Caution: Barbadians drive on the left hand side of the road.
Take It or Leave It: While the best deals at the resorts are usually during the summer, it's also hurricane season.
What to Eat
Restaurants in Barbados specialize in fish; in fact, flying fish (served with cou cou, or corn meal) is the national dish. Influences range from West Africa to Portugal and Spain, with a heavy British food culture as well. Hotel concierges are happy to provide recommendations to places like the Waterfront Café or Oistin’s Fish Fry, where locals frequent. Many also overlook the water or are even perched right on the beach, such as Mango’s by the Sea or David’s Place by the Sea.
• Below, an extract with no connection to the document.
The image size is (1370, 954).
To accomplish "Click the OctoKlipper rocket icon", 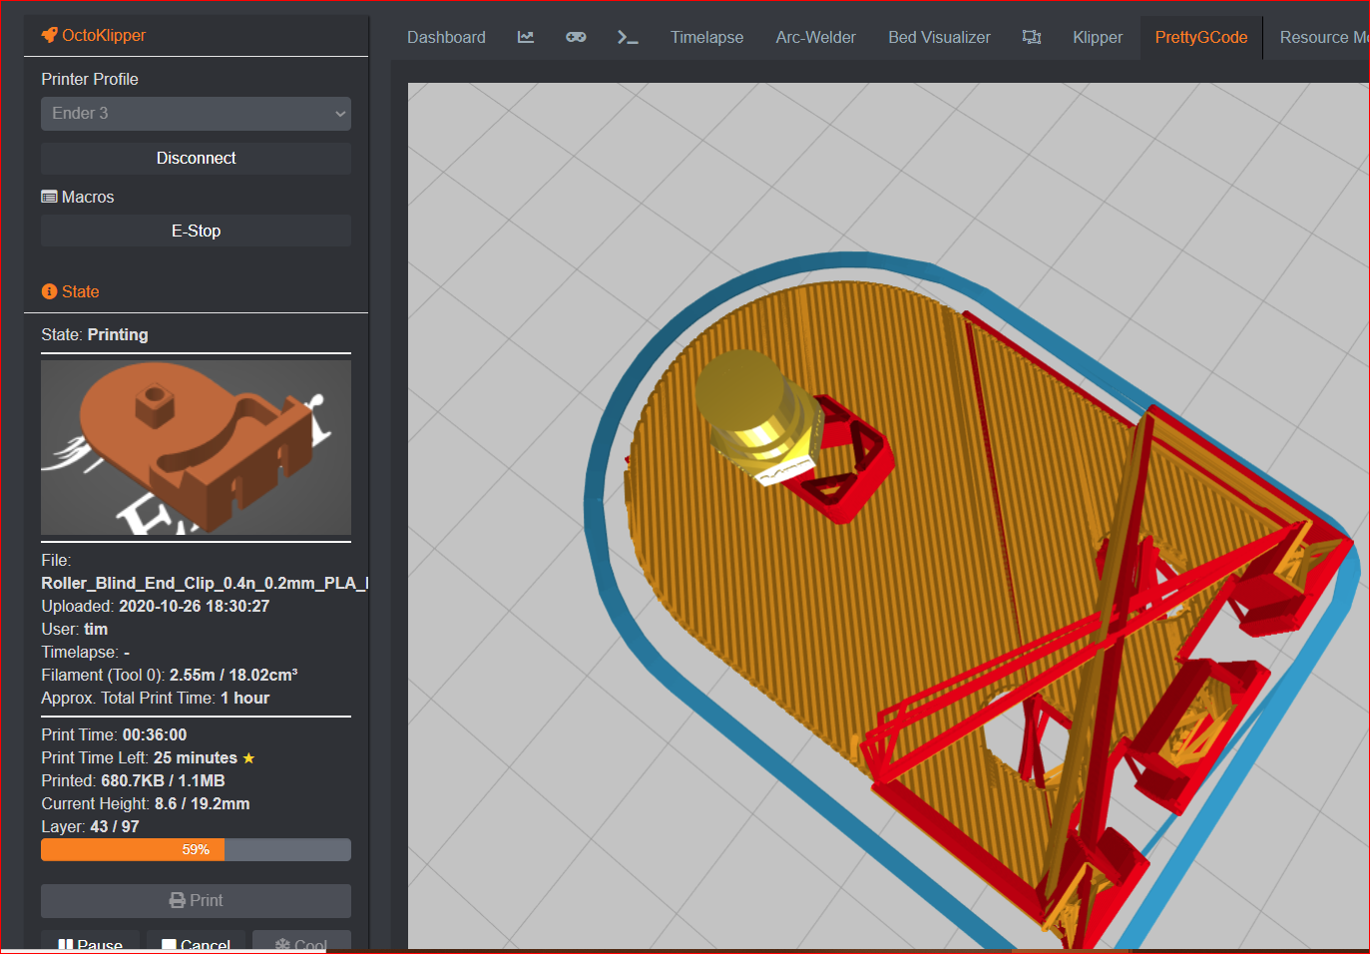I will 50,34.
Take It or Leave It: Many restaurants offer entertainment of some sort—local musicians, a DJ and dancing.
Be Sure to Sample: Flying fish with cou cou, salt codfish cakes, pepper pot stew, Bajan black-eyed peas and rice, coconut bread, ginger beer.
Things to See
Naturally, Barbados is all about the beautiful beaches and the water sports including windsurfing and kite boarding, or the celeb-spotting, rum punch-sipping Catamaran Cruise in which you can partake. But there’s also some interesting natural and historical sightseeing on the island, ranging from the 120-foot plummet into Harrison’s Caves to a tour of George Washington House.
Caution: Off-road rum and adventure tours aren't for the faint-hearted.
Hot Tips: A huge variety of tours, such as the one offered by the Colony Club, take you around the island.
Places to Party
Barbados nightlife is some of the best in the Caribbean—just ask Rihanna. Bars, pubs, taverns, rum cruises and restaurants all provide party-like atmospheres in one way or another, ranging from live music to dinner shows to venues like Lexy’s Piano Bar. Densely populated Holetown, where state-of-the-art bars like Priva attract the celeb scene, and British-influenced St. Lawrence are two places to spend an evening drinking, chatting and making island friends.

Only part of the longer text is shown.